Kondisi ini tentu tak mudah karena ada dua misi sekaligus yang harus dijalankan. Padahal, upaya meyakinkan rakyat untuk memilih dirinya menjadi anggota DPR/DPRD saja tidaklah mudah. Salah satu hal yang harus dirasakan oleh para calon anggota legislatif ini adalah "kurang populernya" pileg dibandingkan dengan pilpres.
Kelebihannya, dengan keserentakan ini, partai politik dan/ atau para calon anggota DPR/ DPRD memperoleh keuntungan (advantage) dari kepopuleran atau bahkan elektabilitas dari pasangan capres dan cawapres yang diusung partai politiknya. Hal itu yang kemudian disebut sebagai coat tail effect (pengaruh ekor jas). Lalu, apa maksudnya pengaruh ekor jas tersebut?
Dalam konsep ilmu politik, sebenarnya coat tail effect atau bisa juga disebut down ballot effect adalah kecenderungan bagi pemimpin politik yang populer yang dapat memberikan pengaruh bagi perolehan suara calon anggota legislatif dalam pemilu yang biasanya dari partai yang sama.

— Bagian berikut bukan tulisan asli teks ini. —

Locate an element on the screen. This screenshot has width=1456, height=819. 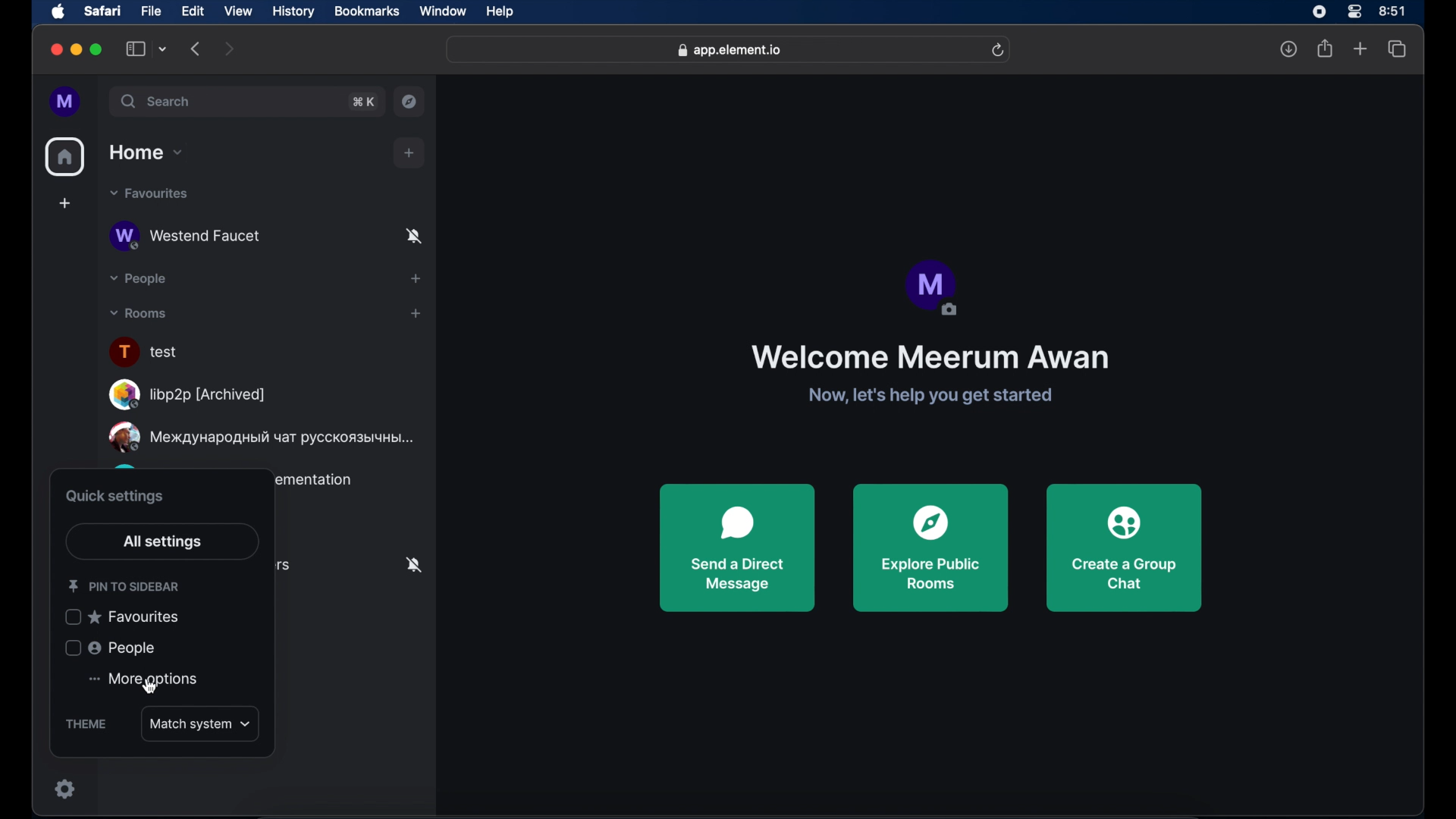
quick settings is located at coordinates (116, 497).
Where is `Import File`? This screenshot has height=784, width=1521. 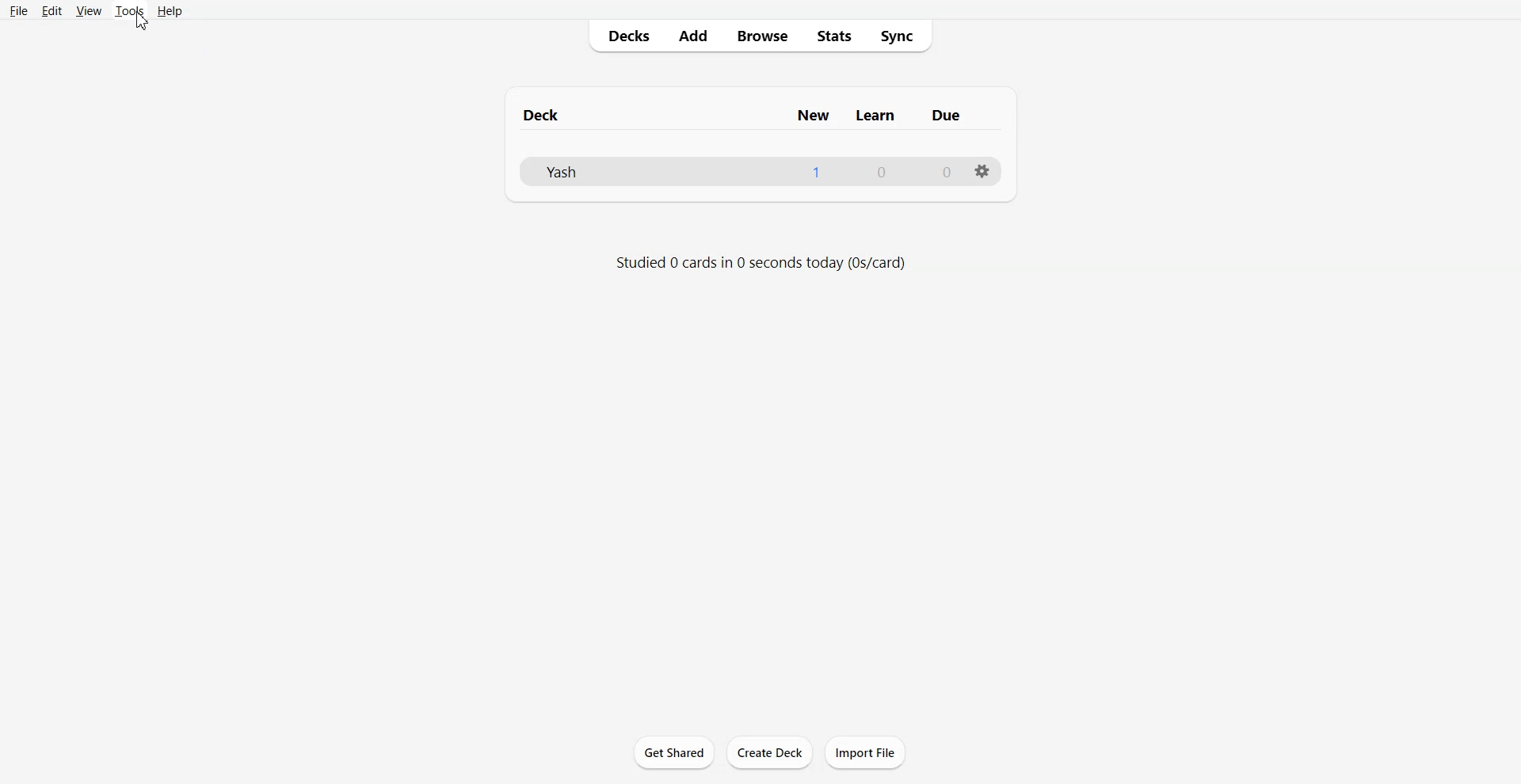
Import File is located at coordinates (865, 752).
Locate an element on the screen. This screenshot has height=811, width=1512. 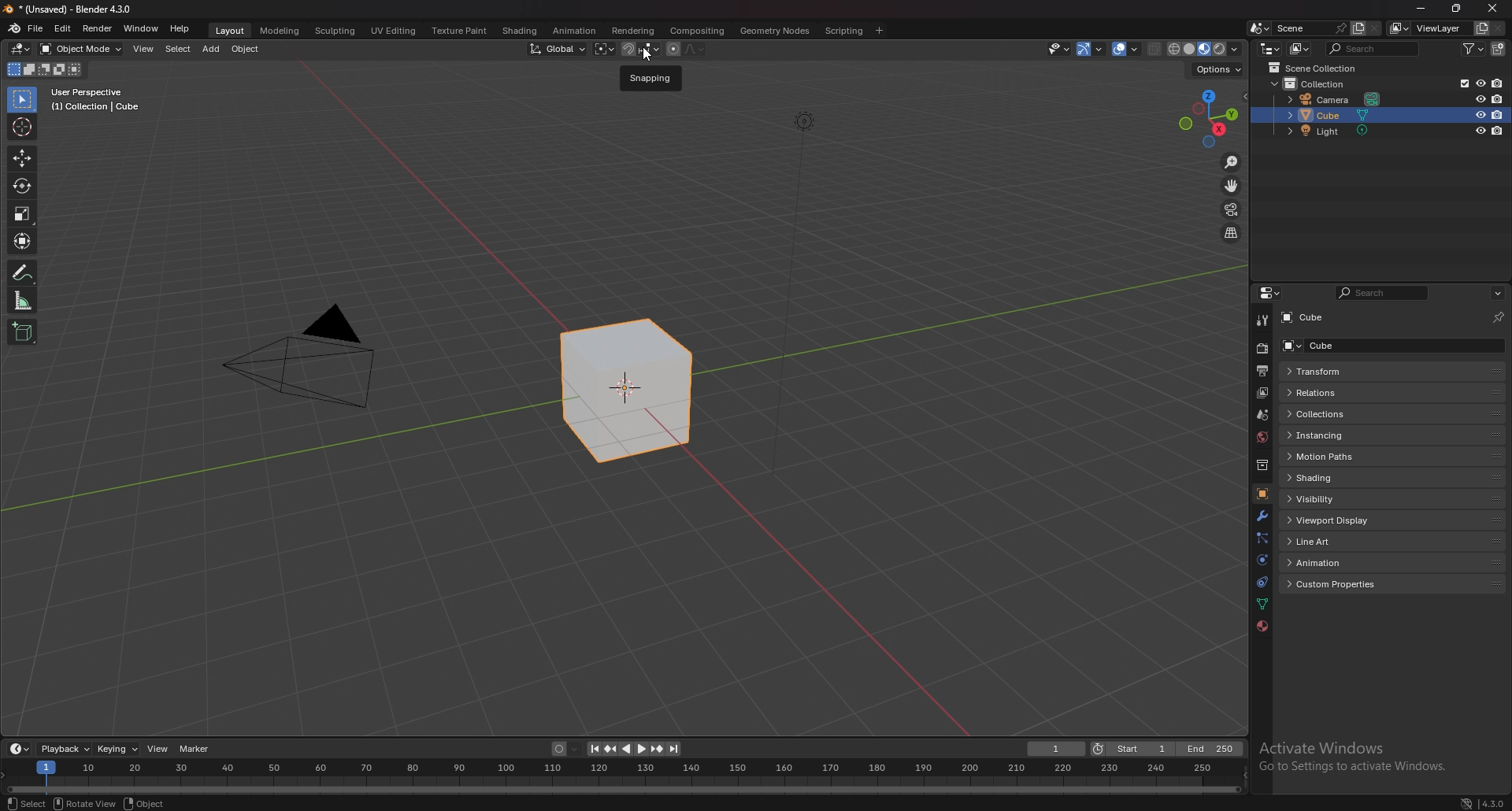
uv editing is located at coordinates (392, 30).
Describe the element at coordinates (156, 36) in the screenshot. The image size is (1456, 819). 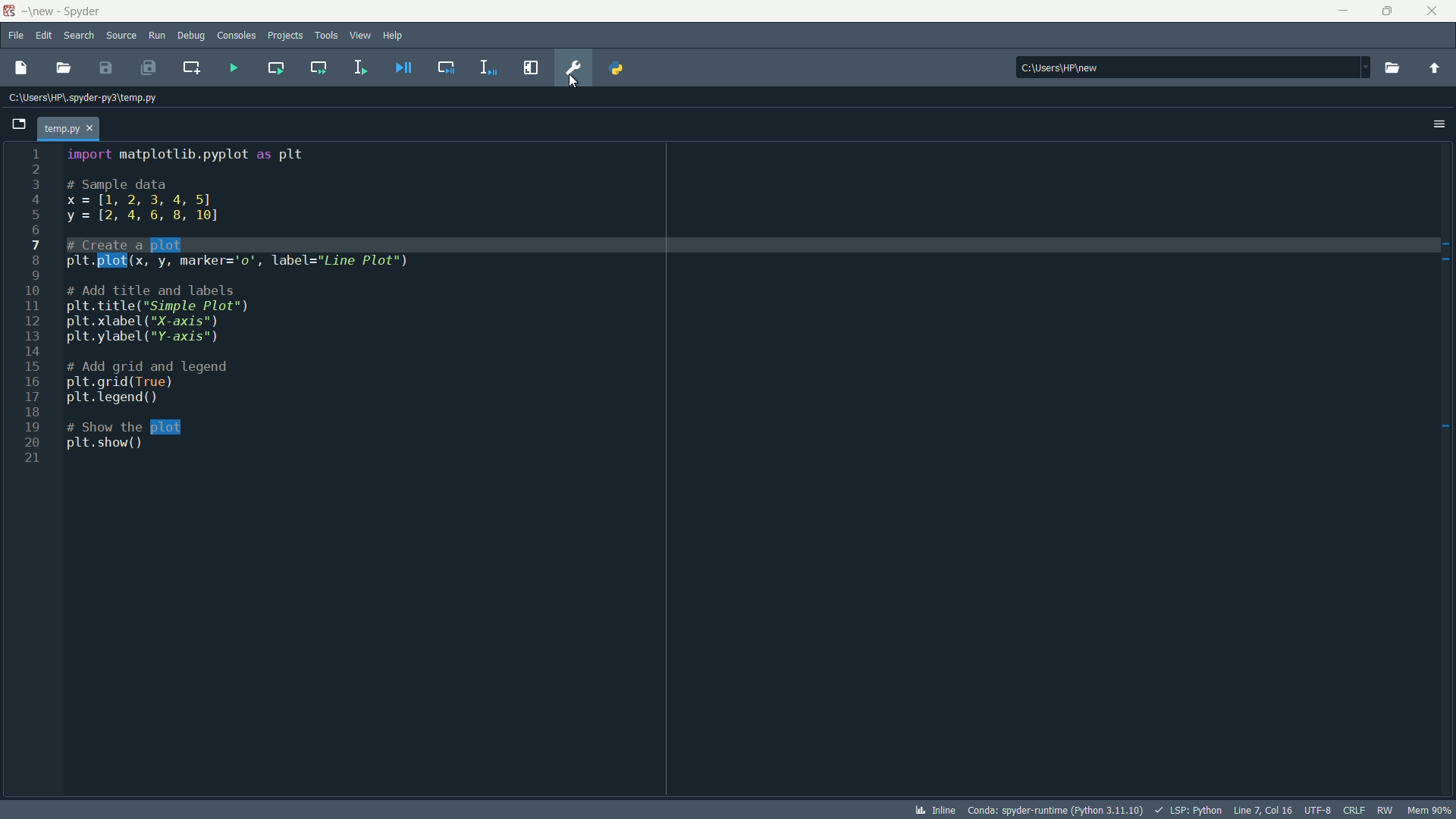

Sebagai contoh pada pelaksanaan pemilu di Amerika Serikat, yaitu partai yang berhasil memenangi pemilu presiden, maka relatif akan memperoleh kursi terbesar di kongres. Kondisi ini terjadi juga pada level pemilu di bawahnya, seperti dalam pemilihan gubernur atau bahkan berlaku di sistem parlementer, seperti terjadi di Inggris dan Kanada di mana masyarakat memiliki kecenderungan memilih yang menjadi basis dari perdana menteri.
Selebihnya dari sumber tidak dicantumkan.